## What is expected
Restate word for word the lines in the listing below, starting at the line containing "Instruction: Click Denmark" and ending at the line containing "The image size is (1119, 501).", both included; leave out the rest.

## The input
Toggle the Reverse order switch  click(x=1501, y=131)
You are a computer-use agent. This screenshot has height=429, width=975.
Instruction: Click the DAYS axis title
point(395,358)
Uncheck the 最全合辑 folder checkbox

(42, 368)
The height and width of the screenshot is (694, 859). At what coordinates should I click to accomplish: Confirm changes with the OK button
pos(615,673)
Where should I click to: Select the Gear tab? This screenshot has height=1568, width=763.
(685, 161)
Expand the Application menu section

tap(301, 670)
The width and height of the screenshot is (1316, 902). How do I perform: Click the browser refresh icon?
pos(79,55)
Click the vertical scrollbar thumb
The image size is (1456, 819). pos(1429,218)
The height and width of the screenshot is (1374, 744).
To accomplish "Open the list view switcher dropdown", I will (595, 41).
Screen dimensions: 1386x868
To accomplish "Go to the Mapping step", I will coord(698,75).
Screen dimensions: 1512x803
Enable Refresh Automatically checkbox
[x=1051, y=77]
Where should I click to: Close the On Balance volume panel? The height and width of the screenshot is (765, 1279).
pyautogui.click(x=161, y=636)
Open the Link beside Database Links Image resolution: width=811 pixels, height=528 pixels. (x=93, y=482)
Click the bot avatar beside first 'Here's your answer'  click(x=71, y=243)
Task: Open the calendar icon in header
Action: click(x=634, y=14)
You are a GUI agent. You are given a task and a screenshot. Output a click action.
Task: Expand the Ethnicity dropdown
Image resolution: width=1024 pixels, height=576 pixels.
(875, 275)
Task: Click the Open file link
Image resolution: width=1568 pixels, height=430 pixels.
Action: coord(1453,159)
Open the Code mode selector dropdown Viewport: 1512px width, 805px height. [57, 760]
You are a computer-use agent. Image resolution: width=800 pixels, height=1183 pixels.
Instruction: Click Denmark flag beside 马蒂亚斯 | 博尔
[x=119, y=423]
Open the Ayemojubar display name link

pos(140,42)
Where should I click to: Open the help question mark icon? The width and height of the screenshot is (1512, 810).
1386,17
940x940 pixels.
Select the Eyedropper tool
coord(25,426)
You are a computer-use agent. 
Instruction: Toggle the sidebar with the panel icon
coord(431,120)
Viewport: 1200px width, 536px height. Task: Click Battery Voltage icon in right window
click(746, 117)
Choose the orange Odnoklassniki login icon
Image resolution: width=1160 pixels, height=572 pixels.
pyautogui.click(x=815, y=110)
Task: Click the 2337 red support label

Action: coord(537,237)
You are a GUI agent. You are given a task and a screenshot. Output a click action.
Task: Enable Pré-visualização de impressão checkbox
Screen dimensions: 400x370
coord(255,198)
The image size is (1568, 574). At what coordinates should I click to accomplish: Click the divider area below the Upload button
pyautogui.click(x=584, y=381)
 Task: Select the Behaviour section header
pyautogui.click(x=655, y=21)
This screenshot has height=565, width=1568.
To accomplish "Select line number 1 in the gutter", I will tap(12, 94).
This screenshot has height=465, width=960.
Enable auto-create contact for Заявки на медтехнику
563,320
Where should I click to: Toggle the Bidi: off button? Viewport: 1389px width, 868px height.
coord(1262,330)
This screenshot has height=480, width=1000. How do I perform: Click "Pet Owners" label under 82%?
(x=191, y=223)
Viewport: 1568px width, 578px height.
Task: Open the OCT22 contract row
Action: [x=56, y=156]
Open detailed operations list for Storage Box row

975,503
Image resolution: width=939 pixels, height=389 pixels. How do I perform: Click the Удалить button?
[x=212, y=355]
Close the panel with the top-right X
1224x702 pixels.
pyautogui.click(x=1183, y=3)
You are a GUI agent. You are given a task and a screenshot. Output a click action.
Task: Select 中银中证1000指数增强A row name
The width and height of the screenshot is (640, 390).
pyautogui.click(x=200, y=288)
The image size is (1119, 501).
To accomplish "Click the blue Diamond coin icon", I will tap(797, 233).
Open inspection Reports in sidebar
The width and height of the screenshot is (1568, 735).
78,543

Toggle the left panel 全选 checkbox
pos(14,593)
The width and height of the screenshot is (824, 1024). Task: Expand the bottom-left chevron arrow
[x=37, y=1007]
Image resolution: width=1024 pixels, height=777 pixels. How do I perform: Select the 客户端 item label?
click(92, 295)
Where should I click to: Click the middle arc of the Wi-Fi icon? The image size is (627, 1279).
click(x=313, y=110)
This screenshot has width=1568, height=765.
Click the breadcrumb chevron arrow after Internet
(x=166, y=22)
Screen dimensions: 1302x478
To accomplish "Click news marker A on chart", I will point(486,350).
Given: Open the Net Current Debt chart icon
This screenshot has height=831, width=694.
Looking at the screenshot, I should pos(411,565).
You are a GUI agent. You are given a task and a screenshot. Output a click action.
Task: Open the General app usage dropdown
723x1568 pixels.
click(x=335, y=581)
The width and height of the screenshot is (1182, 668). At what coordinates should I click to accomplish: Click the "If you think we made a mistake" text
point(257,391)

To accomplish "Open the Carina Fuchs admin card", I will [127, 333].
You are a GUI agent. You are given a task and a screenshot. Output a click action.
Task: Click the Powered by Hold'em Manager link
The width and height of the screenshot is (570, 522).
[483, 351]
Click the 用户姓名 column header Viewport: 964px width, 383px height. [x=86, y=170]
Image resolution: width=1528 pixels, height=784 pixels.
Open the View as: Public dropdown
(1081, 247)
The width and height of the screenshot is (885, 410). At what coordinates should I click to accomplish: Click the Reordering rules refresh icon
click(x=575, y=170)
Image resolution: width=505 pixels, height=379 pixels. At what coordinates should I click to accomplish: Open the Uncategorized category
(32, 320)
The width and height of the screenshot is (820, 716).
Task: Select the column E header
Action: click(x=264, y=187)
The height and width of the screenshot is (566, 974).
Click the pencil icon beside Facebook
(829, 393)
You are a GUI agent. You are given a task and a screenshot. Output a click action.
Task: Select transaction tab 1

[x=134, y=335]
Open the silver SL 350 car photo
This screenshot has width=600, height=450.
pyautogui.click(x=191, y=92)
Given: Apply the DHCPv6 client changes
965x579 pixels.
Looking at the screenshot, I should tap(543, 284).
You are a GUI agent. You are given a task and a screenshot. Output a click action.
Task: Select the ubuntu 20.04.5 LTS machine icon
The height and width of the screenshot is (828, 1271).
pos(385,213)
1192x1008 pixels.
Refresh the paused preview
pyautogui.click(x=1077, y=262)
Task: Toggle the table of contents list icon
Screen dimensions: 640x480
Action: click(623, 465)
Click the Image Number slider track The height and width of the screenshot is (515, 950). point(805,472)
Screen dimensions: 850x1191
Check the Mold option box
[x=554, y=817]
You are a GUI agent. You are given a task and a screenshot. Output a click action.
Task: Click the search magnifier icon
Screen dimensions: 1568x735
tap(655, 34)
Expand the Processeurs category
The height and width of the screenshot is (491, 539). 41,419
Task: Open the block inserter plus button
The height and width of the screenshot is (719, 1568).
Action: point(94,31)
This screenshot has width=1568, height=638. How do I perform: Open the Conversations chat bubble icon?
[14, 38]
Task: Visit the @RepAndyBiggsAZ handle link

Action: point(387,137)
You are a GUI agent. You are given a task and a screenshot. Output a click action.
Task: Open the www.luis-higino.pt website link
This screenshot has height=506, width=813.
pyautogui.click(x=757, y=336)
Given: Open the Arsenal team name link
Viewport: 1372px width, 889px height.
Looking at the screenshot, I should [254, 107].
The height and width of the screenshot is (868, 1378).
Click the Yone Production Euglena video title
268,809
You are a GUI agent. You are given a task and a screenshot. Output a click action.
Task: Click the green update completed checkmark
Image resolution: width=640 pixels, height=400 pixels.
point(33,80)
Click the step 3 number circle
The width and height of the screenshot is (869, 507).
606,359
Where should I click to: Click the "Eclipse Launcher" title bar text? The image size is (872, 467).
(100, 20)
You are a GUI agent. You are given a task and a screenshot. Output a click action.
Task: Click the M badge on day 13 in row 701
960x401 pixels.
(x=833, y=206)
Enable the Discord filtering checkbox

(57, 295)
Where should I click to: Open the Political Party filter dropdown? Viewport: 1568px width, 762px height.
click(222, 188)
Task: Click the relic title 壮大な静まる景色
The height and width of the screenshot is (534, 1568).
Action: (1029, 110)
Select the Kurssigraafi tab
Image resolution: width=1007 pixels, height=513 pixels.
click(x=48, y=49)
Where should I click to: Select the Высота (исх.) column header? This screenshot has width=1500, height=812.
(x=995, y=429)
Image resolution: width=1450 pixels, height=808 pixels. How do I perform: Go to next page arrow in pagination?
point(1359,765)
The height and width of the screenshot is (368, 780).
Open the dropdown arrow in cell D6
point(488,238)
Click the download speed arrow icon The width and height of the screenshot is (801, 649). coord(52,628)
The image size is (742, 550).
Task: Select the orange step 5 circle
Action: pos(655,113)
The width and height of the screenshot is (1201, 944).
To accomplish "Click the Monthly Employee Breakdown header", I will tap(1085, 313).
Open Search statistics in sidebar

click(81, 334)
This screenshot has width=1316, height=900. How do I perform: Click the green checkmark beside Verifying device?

## Result of this task
Instruction: Click Denmark flag beside 马蒂亚斯 | 博尔
[x=119, y=423]
Open the Ayemojubar display name link

pos(140,42)
Where should I click to: Open the help question mark icon? The width and height of the screenshot is (1512, 810).
1386,17
940x940 pixels.
Select the Eyedropper tool
coord(25,426)
You are a computer-use agent. 
Instruction: Toggle the sidebar with the panel icon
coord(431,120)
Viewport: 1200px width, 536px height. Task: Click Battery Voltage icon in right window
click(746, 117)
Choose the orange Odnoklassniki login icon
Image resolution: width=1160 pixels, height=572 pixels.
pyautogui.click(x=815, y=110)
Task: Click the 2337 red support label

Action: coord(537,237)
You are a GUI agent. You are given a task and a screenshot. Output a click action.
Task: Enable Pré-visualização de impressão checkbox
Screen dimensions: 400x370
coord(255,198)
The image size is (1568, 574). At what coordinates should I click to accomplish: Click the divider area below the Upload button
pyautogui.click(x=584, y=381)
 Task: Select the Behaviour section header
pyautogui.click(x=655, y=21)
This screenshot has height=565, width=1568.
To accomplish "Select line number 1 in the gutter", I will tap(12, 94).
This screenshot has height=465, width=960.
Enable auto-create contact for Заявки на медтехнику
563,320
Where should I click to: Toggle the Bidi: off button? Viewport: 1389px width, 868px height.
coord(1262,330)
This screenshot has height=480, width=1000. How do I perform: Click "Pet Owners" label under 82%?
(x=191, y=223)
Viewport: 1568px width, 578px height.
Task: Open the OCT22 contract row
Action: [x=56, y=156]
Open detailed operations list for Storage Box row

975,503
Image resolution: width=939 pixels, height=389 pixels. How do I perform: Click the Удалить button?
[x=212, y=355]
Close the panel with the top-right X
1224x702 pixels.
pyautogui.click(x=1183, y=3)
You are a GUI agent. You are given a task and a screenshot. Output a click action.
Task: Select 中银中证1000指数增强A row name
The width and height of the screenshot is (640, 390).
pyautogui.click(x=200, y=288)
The image size is (1119, 501).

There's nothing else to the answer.